O ato de escrever, como quase todas as práticas que o ser humano conquistou em seu incessante processo evolutivo-cultural, também acompanhou e acompanha o desenvolvimento tecnológico da humanidade. A utilização de pedras, o bico de pena de várias aves, os bastões, o lápis, a pena de metal, canetas tinteiro e esferográfica, as máquinas de escrever manuais e elétricas, o computador e outros apetrechos destinados à grafia, através dos tempos, dão a tônica dessa eterna procura da praticidade em face de um ato tão antigo e tão imprescindível. Me vejo (desculpem-me os puristas da língua) impelido a escrever sobre o tema, em parte por falta de assunto neste momento, em parte porque tenho em minha frente meu “note-book” (bem que eu gostaria de encontrar uma palavra em português que o substituísse, mas qual?) no exato momento em que vejo uma infinidade de nuvens bem abaixo de mim, um céu incrivelmente azul que se perde na linha do horizonte e o comandante informando que estamos voando a 11.500 metros de altitude. De fato, creio ser esta a primeira vez que ouso rascunhar uma pequena crônica, se é que posso assim chamar estas linhas, nas alturas em que me encontro, literalmente.

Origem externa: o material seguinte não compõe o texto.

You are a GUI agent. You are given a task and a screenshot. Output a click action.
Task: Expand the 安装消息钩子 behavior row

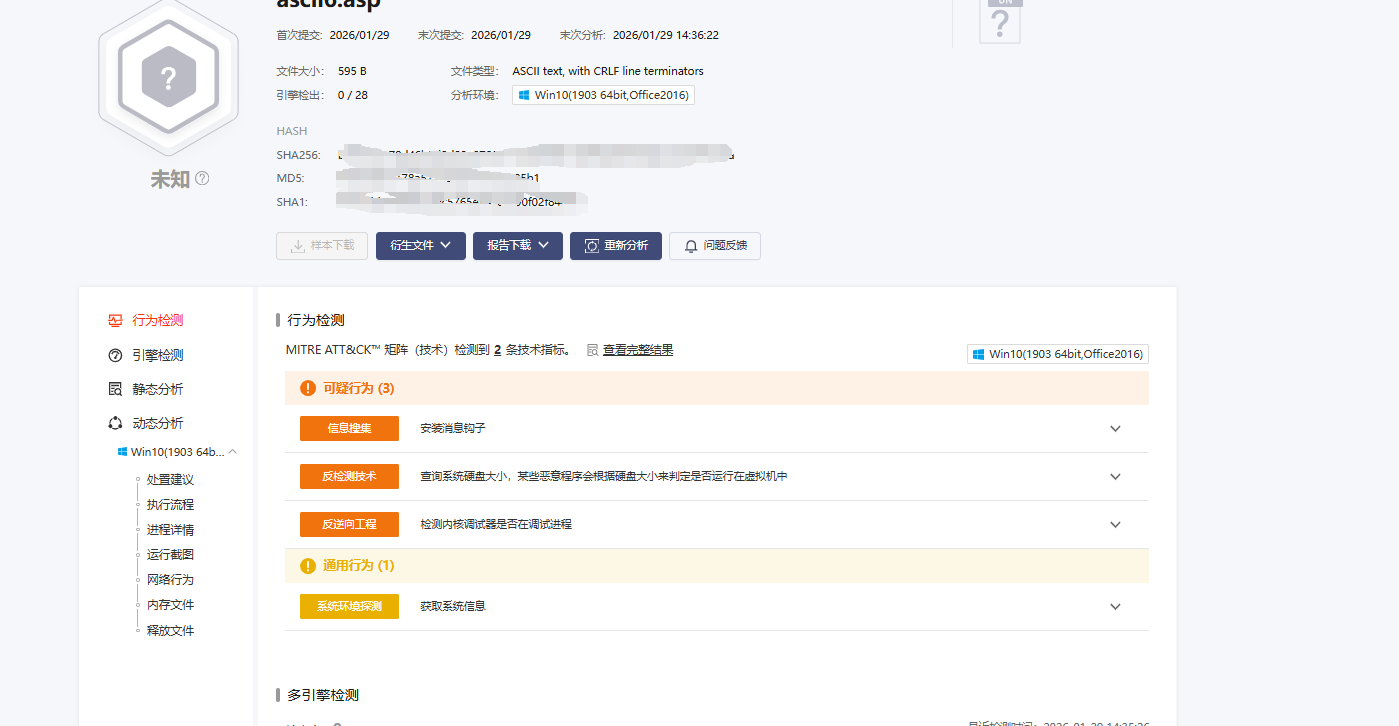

Vou dedilhando estas teclas silenciosas, minhas companheiras e instrumentos de trabalho nos últimos anos e a mente vai se povoando de antigas recordações e de práticas que a tecnologia me fez abdicar. Vejo-me de calças curtas, suspensório de couro, lâmina de barbear fazendo ponta no lápis John Fáber número 2, meu primeiro instrumento de escrever. O segundo, na verdade, eu detestava, mas minha professora da segunda série do primário, Dona Cecília, insistia que deveríamos aprender a escrever manuseando uma caneta de madeira com uma grande pena metálica, que introduzíamos num pequeno vidro de tinta colocado num buraco que havia nas carteiras escolares daqueles tempos. Assim, além de levar para a escola a tal caneta, eu ainda tinha que transportar o vidro de tinta e um mata-borrão. O pior, minhas unhas e dedos ficavam invariavelmente impregnados de azul. Posteriormente, a ato de escrever ficou bem mais fácil, quando ganhei um dos meus acalentados desejos de consumo, uma caneta tinteiro. Ainda não era a caneta dos meus sonhos, a famosa Parker 51, objeto precioso que eu só via nas propagandas das revistas Cruzeiro e Seleções, mas, de qualquer maneira, uma canetinha bem popular nos meios escolares de então, a Sterbook, com sua pena rosqueada e removível. Depois, as máquinas de escrever invadiram meu cotidiano gráfico e passaram a disputar com as canetas-tinteiro e as esferográficas a prática do ato que mais iria caracterizar minha vida profissional – o escrever. A IBM elétrica, modelo 72, com suas esferas removíveis e corretores e que há uns trinta anos me acompanha (Que máquina boa!), atualmente parece estar um tanto triste e enciumada com sua quase nenhuma utilização, principalmente depois da invasão dos computadores.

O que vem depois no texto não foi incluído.